• _Task objective_:
Only one stretch of the listing below is wanted. Give it again exactly, from the line with "Click the View API permissions button" through the line with "Click the license".

Record set START

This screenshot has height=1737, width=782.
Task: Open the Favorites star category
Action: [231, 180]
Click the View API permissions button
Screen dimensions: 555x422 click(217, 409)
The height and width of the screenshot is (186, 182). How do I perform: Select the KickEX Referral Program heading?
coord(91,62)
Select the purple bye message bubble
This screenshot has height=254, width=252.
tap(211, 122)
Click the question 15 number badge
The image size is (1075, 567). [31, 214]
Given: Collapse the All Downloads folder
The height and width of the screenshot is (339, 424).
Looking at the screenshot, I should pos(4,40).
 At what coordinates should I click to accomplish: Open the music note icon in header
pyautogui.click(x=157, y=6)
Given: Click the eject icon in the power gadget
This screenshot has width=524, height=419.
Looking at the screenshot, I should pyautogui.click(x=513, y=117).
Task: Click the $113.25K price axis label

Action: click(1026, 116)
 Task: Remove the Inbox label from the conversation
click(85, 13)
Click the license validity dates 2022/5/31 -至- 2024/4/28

Record set END
Record set START

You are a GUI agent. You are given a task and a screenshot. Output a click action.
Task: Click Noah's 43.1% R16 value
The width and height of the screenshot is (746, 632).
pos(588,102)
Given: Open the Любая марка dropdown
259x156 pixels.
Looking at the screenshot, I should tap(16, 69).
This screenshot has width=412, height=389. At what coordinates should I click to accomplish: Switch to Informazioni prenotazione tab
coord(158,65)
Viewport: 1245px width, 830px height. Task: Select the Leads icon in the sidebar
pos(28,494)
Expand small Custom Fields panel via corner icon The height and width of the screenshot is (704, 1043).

Record set END
Record set START

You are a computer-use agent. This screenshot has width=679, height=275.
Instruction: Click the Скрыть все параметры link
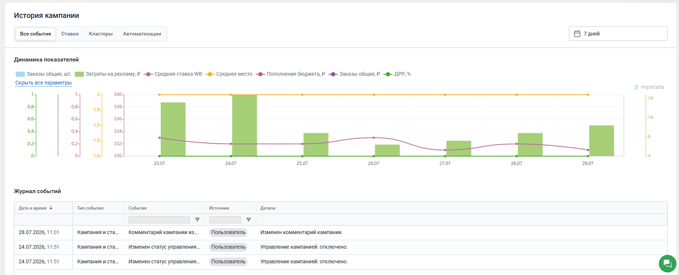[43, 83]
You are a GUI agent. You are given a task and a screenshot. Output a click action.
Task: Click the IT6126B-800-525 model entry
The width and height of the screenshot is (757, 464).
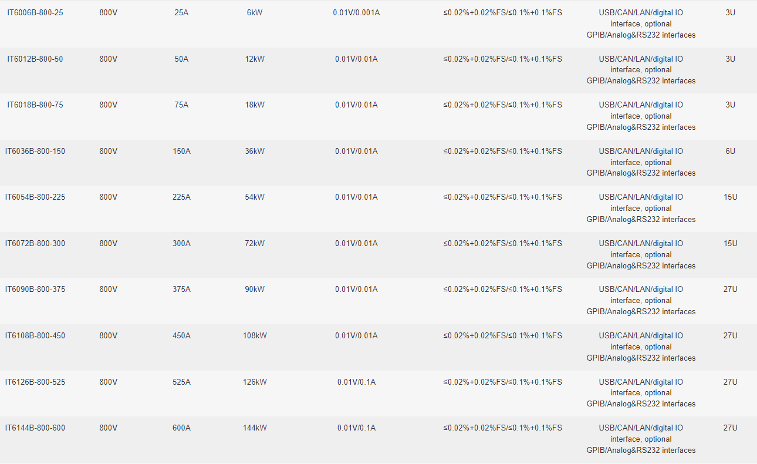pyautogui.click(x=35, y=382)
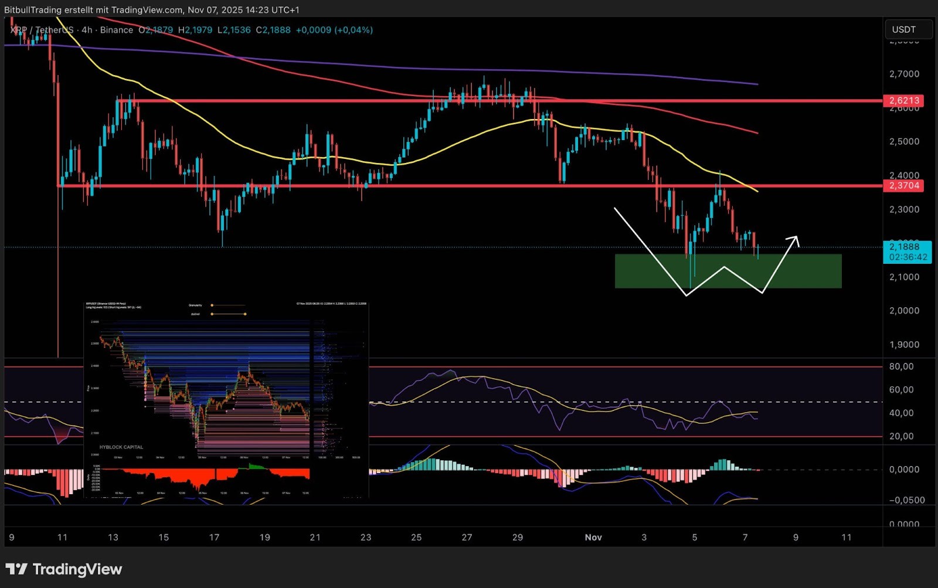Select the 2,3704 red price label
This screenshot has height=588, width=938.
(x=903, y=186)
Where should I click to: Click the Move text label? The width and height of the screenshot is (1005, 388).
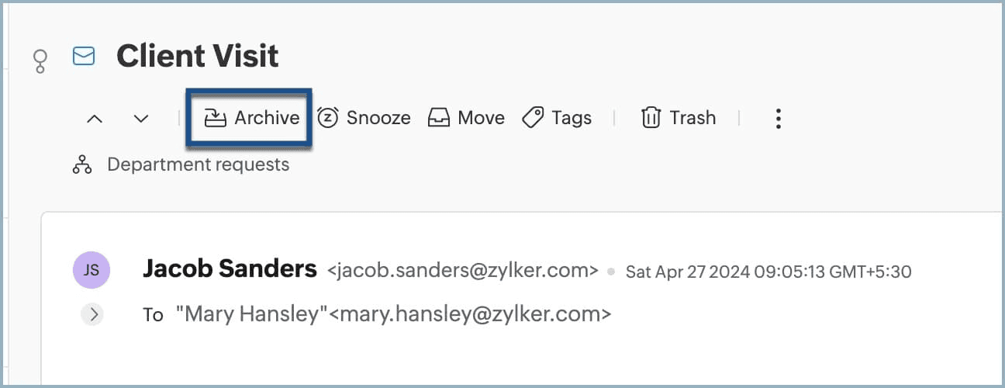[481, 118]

Record set END

• _Response for this exercise_:
Click the View API permissions button
Screen dimensions: 555x422 click(217, 409)
The height and width of the screenshot is (186, 182). How do I perform: Select the KickEX Referral Program heading?
coord(91,62)
Select the purple bye message bubble
This screenshot has height=254, width=252.
tap(211, 122)
Click the question 15 number badge
The image size is (1075, 567). [31, 214]
Given: Collapse the All Downloads folder
The height and width of the screenshot is (339, 424).
Looking at the screenshot, I should pos(4,40).
 At what coordinates should I click to accomplish: Open the music note icon in header
pyautogui.click(x=157, y=6)
Given: Click the eject icon in the power gadget
This screenshot has width=524, height=419.
Looking at the screenshot, I should pyautogui.click(x=513, y=117).
Task: Click the $113.25K price axis label

Action: click(1026, 116)
 Task: Remove the Inbox label from the conversation
click(85, 13)
Click the license validity dates 2022/5/31 -至- 2024/4/28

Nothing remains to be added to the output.